Your goal: Go through the entries below and write each one out exactly.

(Stored records)
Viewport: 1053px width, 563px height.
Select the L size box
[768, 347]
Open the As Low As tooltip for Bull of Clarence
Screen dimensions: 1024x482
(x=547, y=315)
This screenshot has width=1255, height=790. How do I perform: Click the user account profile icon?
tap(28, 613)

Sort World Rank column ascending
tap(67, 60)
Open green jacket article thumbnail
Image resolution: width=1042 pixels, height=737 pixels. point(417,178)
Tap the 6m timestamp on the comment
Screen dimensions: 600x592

Exercise output:
Viewport: 1053px width, 563px height.
Select the L size box
[768, 347]
Open the As Low As tooltip for Bull of Clarence
Screen dimensions: 1024x482
(x=547, y=315)
This screenshot has width=1255, height=790. How do I perform: Click the user account profile icon?
tap(28, 613)

Sort World Rank column ascending
tap(67, 60)
Open green jacket article thumbnail
Image resolution: width=1042 pixels, height=737 pixels. point(417,178)
Tap the 6m timestamp on the comment
Screen dimensions: 600x592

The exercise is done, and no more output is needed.